Польша же, подчёркивая свою роль исторической жертвы, так и не заняла официальной позиции по отношению к своей роли в Мюнхенском пакте 1938года, когда она участвовала в разделе Чехословакии, пусть даже минимально… Это далеко не славная страница польской истории. Равно как и давление на Литву с целью вынудить её признать польское завоевание Вильнюса.
Мало освещаются такие постыдные моменты польской истории, как польский антисемитизм в период гитлеровской оккупации и еврейские погромы первых послевоенных лет. Но, конечно, не нам, немцам, судить, как должны поступать поляки с «тёмными пятнами» своей истории.
–
– Да, изгнание (официально «переселение») немцев из Польши и Чехословакии проводились жёсткими методами. Я считаю, что нам, немцам, должно быть позволено это сказать без того, чтобы сразу быть обвинёнными в попытке отказаться от своей исторической вины, приуменьшить её, «зачесть» в неё преступления против мирного немецкого населения. Но должен сказать, что различные взгляды на эту тему не мешают мне поддерживать хорошие отношения с польскими и чешскими коллегами.

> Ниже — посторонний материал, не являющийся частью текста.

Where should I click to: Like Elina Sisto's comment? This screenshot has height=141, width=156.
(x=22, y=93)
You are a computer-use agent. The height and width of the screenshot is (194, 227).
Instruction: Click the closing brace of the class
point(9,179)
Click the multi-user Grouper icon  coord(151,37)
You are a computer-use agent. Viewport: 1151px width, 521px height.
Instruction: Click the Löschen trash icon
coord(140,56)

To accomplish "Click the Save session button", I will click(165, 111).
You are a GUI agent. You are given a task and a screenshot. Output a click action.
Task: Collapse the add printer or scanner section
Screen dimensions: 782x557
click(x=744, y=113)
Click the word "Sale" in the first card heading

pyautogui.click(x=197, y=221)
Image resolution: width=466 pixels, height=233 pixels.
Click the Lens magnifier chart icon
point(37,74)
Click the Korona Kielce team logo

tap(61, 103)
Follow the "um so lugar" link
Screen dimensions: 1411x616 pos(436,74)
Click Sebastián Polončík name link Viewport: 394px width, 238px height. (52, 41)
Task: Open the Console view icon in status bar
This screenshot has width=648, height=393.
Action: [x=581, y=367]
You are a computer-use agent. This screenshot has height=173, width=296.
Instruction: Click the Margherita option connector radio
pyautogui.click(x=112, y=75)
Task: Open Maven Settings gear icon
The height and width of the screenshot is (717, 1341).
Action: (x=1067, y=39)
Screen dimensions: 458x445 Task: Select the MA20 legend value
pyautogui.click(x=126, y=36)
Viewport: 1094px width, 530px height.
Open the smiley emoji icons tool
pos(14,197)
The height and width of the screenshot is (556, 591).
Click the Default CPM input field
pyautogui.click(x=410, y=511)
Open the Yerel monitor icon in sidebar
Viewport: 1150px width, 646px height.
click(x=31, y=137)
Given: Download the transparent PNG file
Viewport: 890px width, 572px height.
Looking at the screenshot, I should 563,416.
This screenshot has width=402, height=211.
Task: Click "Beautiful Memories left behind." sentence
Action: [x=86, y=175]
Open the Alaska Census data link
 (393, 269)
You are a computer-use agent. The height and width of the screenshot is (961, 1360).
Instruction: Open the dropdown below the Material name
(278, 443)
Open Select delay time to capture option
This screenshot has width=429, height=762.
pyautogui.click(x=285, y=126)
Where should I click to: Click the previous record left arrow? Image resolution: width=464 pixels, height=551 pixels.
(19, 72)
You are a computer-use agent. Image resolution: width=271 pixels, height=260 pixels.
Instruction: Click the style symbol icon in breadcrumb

Знаете, я думаю, со временем всё нормализуется. Официальные решения – это ещё не вся историческая наука. И уж тем более – не всё общество. Например, польские епископы уже давно, ещё в 60-х годах, извинились перед жертвами послевоенных депортаций. К сожалению, в Германии недостаточно оценили тогда этот великодушный жест, который в самой Польше, надо сказать, многими был встречен очень критически.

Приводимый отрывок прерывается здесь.